Your task – In the listing below, the lines starting with the line with "Task: Open the" and going on through the line with "The image size is (1568, 773)." are to be reproduced exactly, and only those.

Material provided –
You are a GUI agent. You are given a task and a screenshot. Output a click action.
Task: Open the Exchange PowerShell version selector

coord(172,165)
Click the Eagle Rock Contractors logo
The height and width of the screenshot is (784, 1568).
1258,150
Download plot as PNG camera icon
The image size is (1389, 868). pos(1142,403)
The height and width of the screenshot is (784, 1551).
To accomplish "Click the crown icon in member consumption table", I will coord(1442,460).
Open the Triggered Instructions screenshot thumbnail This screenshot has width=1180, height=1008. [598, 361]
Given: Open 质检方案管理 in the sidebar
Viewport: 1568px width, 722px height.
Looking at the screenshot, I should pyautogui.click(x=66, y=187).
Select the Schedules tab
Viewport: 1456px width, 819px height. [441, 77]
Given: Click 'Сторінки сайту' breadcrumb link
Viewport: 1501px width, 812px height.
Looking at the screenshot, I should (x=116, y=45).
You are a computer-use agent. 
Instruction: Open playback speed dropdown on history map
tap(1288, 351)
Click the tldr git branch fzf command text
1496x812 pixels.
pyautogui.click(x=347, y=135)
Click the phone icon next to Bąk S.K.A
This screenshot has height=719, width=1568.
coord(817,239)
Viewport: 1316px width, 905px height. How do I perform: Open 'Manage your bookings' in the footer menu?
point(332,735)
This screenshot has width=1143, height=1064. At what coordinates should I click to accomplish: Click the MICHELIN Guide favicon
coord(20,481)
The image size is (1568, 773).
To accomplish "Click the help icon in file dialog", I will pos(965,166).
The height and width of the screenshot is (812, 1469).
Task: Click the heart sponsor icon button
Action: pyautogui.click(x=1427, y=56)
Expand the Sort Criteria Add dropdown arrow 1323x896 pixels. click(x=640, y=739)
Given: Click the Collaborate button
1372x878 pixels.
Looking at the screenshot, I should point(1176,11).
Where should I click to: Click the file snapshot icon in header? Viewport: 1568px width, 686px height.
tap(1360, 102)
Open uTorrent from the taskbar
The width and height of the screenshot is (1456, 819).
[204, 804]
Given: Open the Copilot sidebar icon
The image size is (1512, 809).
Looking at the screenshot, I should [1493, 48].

Final answer –
Task: Open the Exchange PowerShell version selector

coord(172,165)
Click the Eagle Rock Contractors logo
The height and width of the screenshot is (784, 1568).
1258,150
Download plot as PNG camera icon
The image size is (1389, 868). pos(1142,403)
The height and width of the screenshot is (784, 1551).
To accomplish "Click the crown icon in member consumption table", I will coord(1442,460).
Open the Triggered Instructions screenshot thumbnail This screenshot has width=1180, height=1008. [598, 361]
Given: Open 质检方案管理 in the sidebar
Viewport: 1568px width, 722px height.
Looking at the screenshot, I should pyautogui.click(x=66, y=187).
Select the Schedules tab
Viewport: 1456px width, 819px height. [441, 77]
Given: Click 'Сторінки сайту' breadcrumb link
Viewport: 1501px width, 812px height.
Looking at the screenshot, I should (x=116, y=45).
You are a computer-use agent. 
Instruction: Open playback speed dropdown on history map
tap(1288, 351)
Click the tldr git branch fzf command text
1496x812 pixels.
pyautogui.click(x=347, y=135)
Click the phone icon next to Bąk S.K.A
This screenshot has height=719, width=1568.
coord(817,239)
Viewport: 1316px width, 905px height. How do I perform: Open 'Manage your bookings' in the footer menu?
point(332,735)
This screenshot has width=1143, height=1064. At what coordinates should I click to accomplish: Click the MICHELIN Guide favicon
coord(20,481)
The image size is (1568, 773).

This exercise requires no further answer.